The professional firm engaged by the Company for general tax purposes as of the
day prior to the effective date of the Change in Control shall make all
determinations required to be made under this Exhibit B. If the professional
firm so engaged by the Company is serving as accountant or auditor for the
individual, entity or group effecting the Change in Control, the Company shall
appoint a nationally recognized independent registered public accounting firm to
make the determinations required hereunder. The Company shall bear all expenses
with respect to the determinations by such professional firm required to be made
hereunder.

The professional firm engaged to make the determinations hereunder shall provide
its calculations, together with detailed supporting documentation, to the
Company and Executive within a reasonable period after the date on which
Executive’s right to a Transaction Payment is triggered or such other time as
reasonably requested by the Company or Executive. If the professional firm
determines that no Excise Tax is payable with respect to the Transaction
Payment, either before or after the application of the Reduced Amount, it shall
furnish the Company and Executive with detailed supporting calculations of its
determinations that no Excise Tax will be imposed with respect to such
Transaction Payment. Any good faith determinations of the professional firm made
hereunder shall be final, binding and conclusive upon the Company and Executive.

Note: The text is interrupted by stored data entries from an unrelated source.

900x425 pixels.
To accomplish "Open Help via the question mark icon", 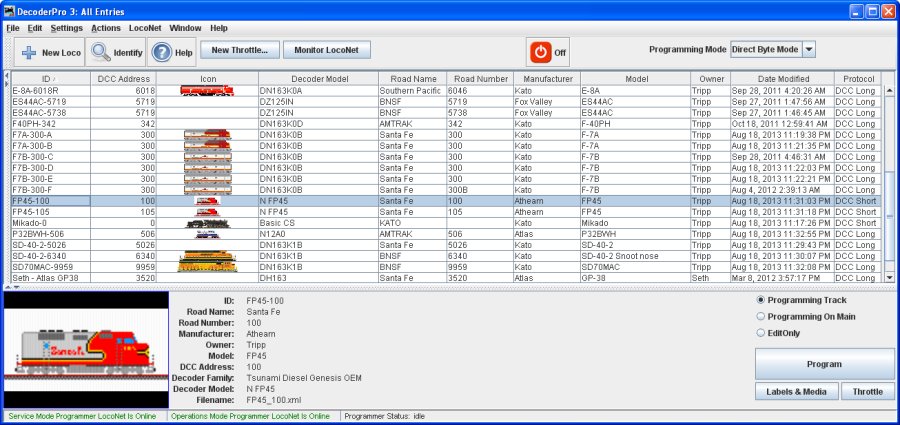I will point(162,51).
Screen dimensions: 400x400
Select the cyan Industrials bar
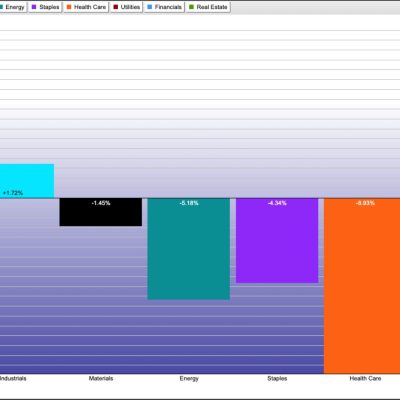pyautogui.click(x=27, y=181)
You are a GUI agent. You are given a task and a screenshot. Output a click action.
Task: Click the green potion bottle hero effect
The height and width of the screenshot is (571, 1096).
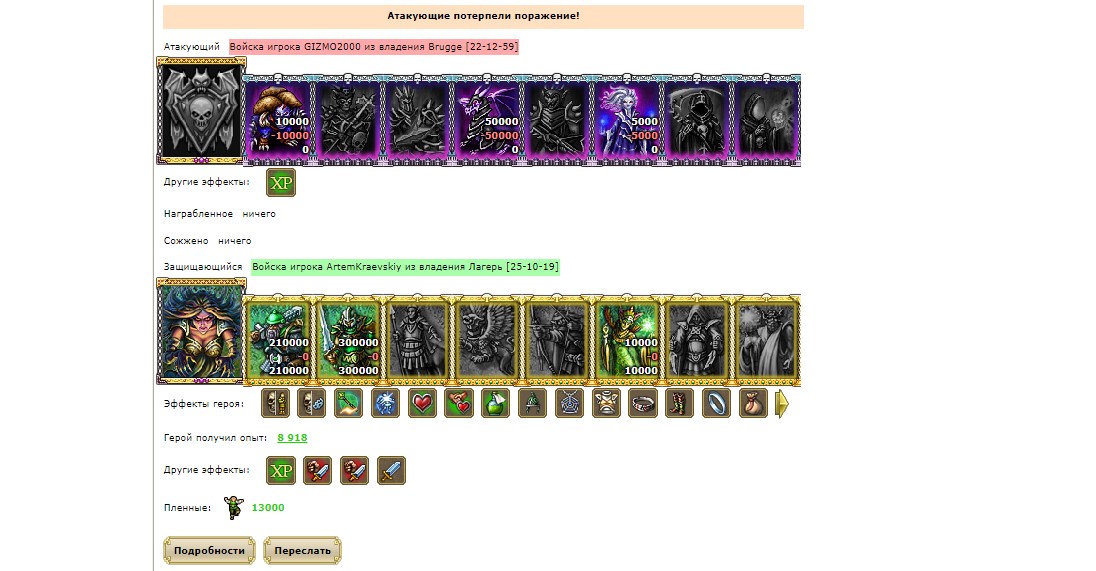[x=496, y=403]
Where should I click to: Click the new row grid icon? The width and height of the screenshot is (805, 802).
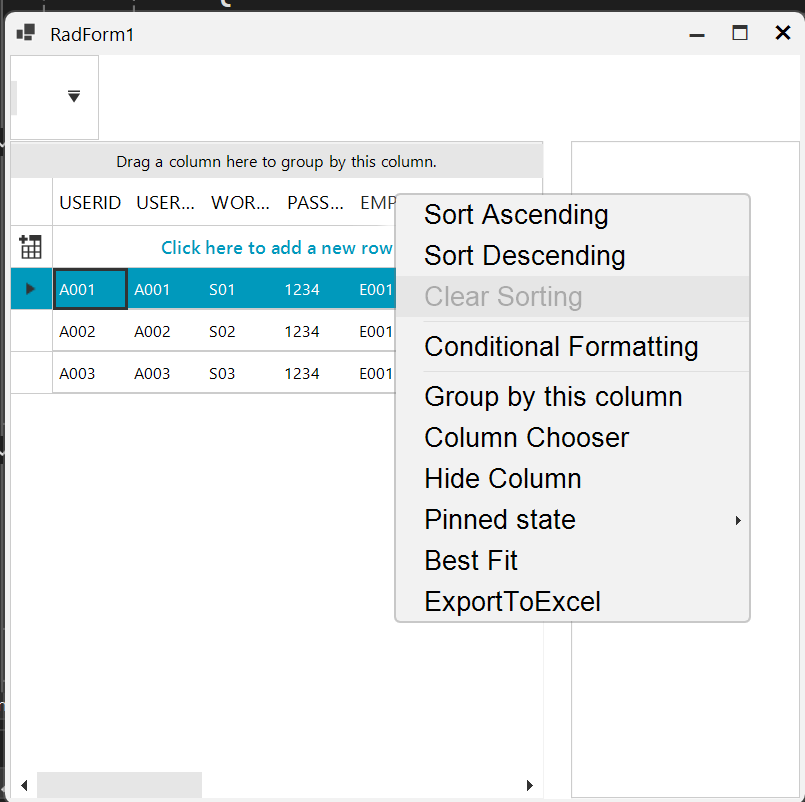31,247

Notwithstanding the foregoing, if the Company is privately held as of
immediately prior to a Change in Control and it is deemed necessary by the
Company to avoid any potential imposition of the adverse tax results provided
for by Sections 280G and 4999 of the Code, then as a further condition to any
payment or benefit provided for in the Agreement or otherwise, the Company may
require Executive to submit any payment or benefit provided for in the Agreement
or from any other source that the Company reasonably determines may constitute
an “excess parachute payment” (as defined in Section 280G(b)(1) of the Code) for
approval by the Company’s stockholders prior to the Closing of the Change in
Control in the manner required by the terms of Section 280G(b)(5)(B) of the
Code, so that no payments or benefits will be deemed to constitute a “parachute
payment” subject to the excise taxes under Sections 280G and 4999 of the Code.